H7N9 viruses are resistant to antiviral flu drugs like Tamiflu or Relenza, which are M2-ion channel blockers, because of mutation in respective viral proteins.
In a study led by Juergen Richt, director of the university's U.S. Department of Homeland Security's Center of Excellence for Emerging and Zoonotic Animal Diseases, investigators found that Alferon N can inhibit wild type and Tamiflu-resistant H7N9 virus replication in vitro. Alferon N is currently used to treat viral infections like genital warts.
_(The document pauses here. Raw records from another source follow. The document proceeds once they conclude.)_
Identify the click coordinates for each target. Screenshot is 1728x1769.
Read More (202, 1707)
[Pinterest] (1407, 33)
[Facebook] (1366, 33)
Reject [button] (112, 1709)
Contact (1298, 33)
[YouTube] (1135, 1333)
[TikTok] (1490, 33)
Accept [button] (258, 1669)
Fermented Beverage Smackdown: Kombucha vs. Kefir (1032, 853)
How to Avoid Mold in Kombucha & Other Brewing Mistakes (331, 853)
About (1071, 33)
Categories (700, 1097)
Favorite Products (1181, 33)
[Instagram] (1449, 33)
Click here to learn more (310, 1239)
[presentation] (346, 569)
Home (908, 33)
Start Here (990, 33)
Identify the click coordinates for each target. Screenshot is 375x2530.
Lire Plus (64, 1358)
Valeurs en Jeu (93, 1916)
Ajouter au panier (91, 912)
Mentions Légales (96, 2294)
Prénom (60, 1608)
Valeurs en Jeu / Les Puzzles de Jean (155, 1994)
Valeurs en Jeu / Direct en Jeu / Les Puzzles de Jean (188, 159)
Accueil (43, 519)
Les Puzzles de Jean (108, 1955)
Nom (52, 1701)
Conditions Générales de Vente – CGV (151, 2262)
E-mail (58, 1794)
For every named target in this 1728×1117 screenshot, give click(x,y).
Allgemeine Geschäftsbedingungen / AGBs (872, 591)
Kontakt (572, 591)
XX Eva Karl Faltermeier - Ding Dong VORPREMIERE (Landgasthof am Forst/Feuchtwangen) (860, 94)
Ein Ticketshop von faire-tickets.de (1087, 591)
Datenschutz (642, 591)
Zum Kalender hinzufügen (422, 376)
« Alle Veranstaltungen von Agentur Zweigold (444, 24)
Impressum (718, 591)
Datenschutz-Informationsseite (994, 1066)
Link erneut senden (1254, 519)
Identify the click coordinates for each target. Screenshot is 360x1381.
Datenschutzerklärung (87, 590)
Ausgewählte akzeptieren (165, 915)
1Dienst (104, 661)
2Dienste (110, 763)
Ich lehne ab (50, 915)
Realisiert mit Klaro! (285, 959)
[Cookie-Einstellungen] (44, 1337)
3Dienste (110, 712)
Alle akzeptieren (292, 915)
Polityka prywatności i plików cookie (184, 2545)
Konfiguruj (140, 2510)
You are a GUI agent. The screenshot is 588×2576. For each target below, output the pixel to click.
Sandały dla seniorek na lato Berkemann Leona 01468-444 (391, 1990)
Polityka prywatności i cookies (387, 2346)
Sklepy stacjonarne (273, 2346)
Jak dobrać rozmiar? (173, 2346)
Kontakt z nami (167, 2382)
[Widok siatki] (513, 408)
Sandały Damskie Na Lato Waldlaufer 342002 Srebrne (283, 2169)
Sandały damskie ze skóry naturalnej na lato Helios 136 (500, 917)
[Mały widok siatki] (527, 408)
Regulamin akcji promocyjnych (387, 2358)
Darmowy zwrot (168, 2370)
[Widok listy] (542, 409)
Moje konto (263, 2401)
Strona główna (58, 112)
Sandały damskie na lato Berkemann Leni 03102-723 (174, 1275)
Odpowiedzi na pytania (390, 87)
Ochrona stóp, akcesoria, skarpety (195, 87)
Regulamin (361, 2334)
The research is published in the journal Expert Review of Anti-infective Therapy.
"Since Alferon N is approved for clinical use, this would allow a rapid regulatory approval process for this drug under pandemic threat," Richt said in a statement.
Richt and his colleagues are working with scientists at Hemispherx Biopharma ($HEB) to develop novel pharmacological treatments for H7N9.
While previous pandemic threats have tended to fizzle out, scientists believe H7N9 is so deadly because humans lack an existing immunity against the H7 subtype influenza viruses. Without an approved commercial vaccine on the market yet, antiviral drugs are critical tools for the treatment of H7N9 infection.